Volume 6 Supplement 2
Effectiveness and independence - different treatments of neurogenic bowel dysfunction in children with myelomeningocele
© Wide et al; licensee BioMed Central Ltd. 2009
Published: 27 November 2009
Constipation is a major problem in children with myelomeningocele and may result in a range of problems from impaired growth to faecal incontinence. Treatment regimes differ between countries and comparisons between the different methods are rare. Apart from effectiveness aspects as time needed and factors related to possibilities of independence are also important. Dominating treatment regimes are oral laxatives, transrectal irrigation (TRI) and different kinds of irrigation via appendicostomy.
Materials and methods
A questionnaire was sent to all children with myelomeningocele aged 7-16 years living in the south eastern health region and the region of Skåne in Sweden (n = 96) and in the south and east regions of Norway (n = 84). The questionnaire covered several areas including, bowel and bladder emptying, urinary infections and independence at the toilet and had separate parts for the child and parents. The quality of life instrument PedsQL© was also used. A total of 180 questionnaires were sent out and 106 (59%) answers were received. Distribution between genders was equal. Analysis of drop-outs showed no significant differences according to age, gender and regime of bowel emptying.

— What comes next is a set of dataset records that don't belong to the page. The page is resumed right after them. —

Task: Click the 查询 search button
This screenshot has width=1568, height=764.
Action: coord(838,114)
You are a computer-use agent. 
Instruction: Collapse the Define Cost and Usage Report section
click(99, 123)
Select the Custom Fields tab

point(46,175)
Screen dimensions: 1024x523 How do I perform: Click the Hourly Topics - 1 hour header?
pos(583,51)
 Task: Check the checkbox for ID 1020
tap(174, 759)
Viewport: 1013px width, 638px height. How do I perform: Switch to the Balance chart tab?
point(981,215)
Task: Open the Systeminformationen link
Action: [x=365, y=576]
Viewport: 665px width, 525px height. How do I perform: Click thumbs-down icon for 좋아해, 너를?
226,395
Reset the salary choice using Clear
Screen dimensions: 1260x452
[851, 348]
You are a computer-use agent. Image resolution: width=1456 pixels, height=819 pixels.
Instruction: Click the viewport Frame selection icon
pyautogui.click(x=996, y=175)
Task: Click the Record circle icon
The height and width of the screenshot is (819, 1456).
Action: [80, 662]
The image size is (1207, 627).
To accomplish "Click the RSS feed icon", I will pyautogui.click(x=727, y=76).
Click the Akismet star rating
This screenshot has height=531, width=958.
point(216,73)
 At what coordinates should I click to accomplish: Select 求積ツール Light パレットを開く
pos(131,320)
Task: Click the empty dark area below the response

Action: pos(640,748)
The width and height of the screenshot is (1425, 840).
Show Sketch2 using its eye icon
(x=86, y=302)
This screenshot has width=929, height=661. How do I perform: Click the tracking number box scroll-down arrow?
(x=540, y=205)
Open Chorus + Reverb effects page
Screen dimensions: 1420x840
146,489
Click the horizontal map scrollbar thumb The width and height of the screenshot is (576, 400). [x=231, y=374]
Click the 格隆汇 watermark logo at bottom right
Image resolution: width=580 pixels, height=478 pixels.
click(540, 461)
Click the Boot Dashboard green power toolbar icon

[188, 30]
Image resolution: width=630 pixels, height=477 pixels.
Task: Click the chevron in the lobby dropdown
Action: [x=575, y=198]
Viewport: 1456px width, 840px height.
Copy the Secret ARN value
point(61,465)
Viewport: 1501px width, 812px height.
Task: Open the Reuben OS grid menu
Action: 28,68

Distribution according to regime of bowel emptying was: spontaneous 18 (17%), TRI 52 (49%), appendicostomy 32 (30%) and other regimes 4 (4%). Of the 106 children 13 used some oral treatment to improve bowel function in most cases combined with one of the regimes above. Children using appendicostomy as well as their parents reported higher satisfaction compared to children using TRI. On the other hand parents to children using appendicostomy reported longer time on toilet compared to those of children using TRI. Faecal incontinence was less frequent in the appendicostomy group but the need of support to perform the procedure was the same. Children using TRI did not report different quality of life according to PedsQL© than those with appendicostomy. The children with myelomeningocele reported lower quality of life than the normal population.
Transrectal and appendicostomal irrigation are the dominating methods of bowel treatment in children with myelomeningocele in at least parts of Sweden and Norway. Higher parent and child satisfaction was associated with use of appendicostomy, compared to TRI, but there was no significant difference in quality of life. Faecal incontinence was significantly less frequent in the appendicostomy group, but it takes longer time for this group to empty the bowel. Furthermore, the parents reported no difference in the need of support between the two methods of bowel emptying. Families should be included in choice of bowel regime.
This article is published under license to BioMed Central Ltd.